Dititipkan, Seorang Balita Diduga Dicabuli Pamannya
AMBONEWS.COM, Bengkulu Tengah - DA (2,5) diduga menjadi korban pencabulan yabg dilakukan oleh pamannya sendiri saat dititipkan oleh orang tuanya yang pergi menderes karet di kebunnya di Desa Keroya Kecamatan Pagar Jati Kabupaten Bengkulu Tengah.
Ibu dari Balita ini diketahui sudah tiga bulan menitipkan anaknya kepada pamannya AS (15) dikarenakan ibu korban menderes karet di kebunnya.
Awal diketahui balita ini diduga menjadi korban pencabulan, pada Sabtu siang (4/1) dua rekan korban yakni Redi dan Yemi datang ke rumah dengan maksud untuk menemui Ibu korban, namun tidak ada di rumah.

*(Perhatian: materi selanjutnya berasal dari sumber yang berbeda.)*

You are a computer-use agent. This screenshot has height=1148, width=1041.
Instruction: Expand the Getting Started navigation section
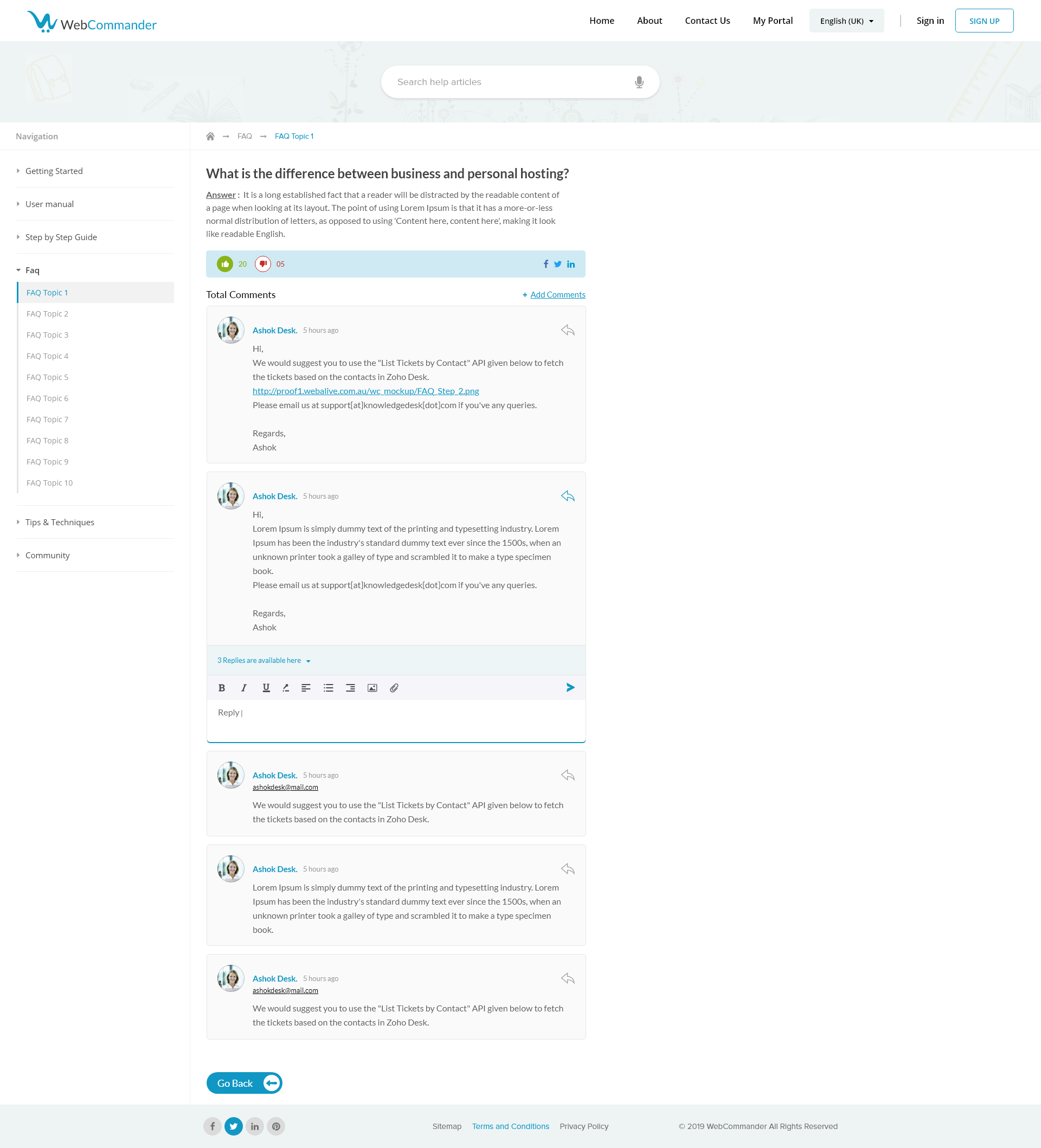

Kemudian, saat masuk kedalam rumah dan menanyakan keberadaan Ibu korban, mereka melihat DA terbaring di ruang tamu dengan keadaan sesak nafas serta tangan dan kaki gemetar.
Lalu keduanya memanggil AS untuk menanyakan mengapa DA seperti itu, dan AS pun menjawab bahwa DA sedang sakit, Yeni pun menyuruh AS untuk menghubungi Ibu DA agar DA dibawa ke Puskesmas untuk diperiksa.
Sesampainya di Puskesmas Pagar Jati, DA langsung diperiksa oleh petugas kesehatan, namun petugas kesehatan enggan menjelaskan kepada Ibu korban.
Akan tetapi, petugas Puskesmas meminta Kepala Desa Keroya untuk datang ke Puskesmas dan dijelaskan bahwa DA tidak bisa dirawat di Puskesmas tersebut, melainkan harus dirujuk ke Rumah Sakit lantaran DA diduga kuat menjadi korban pencabulan.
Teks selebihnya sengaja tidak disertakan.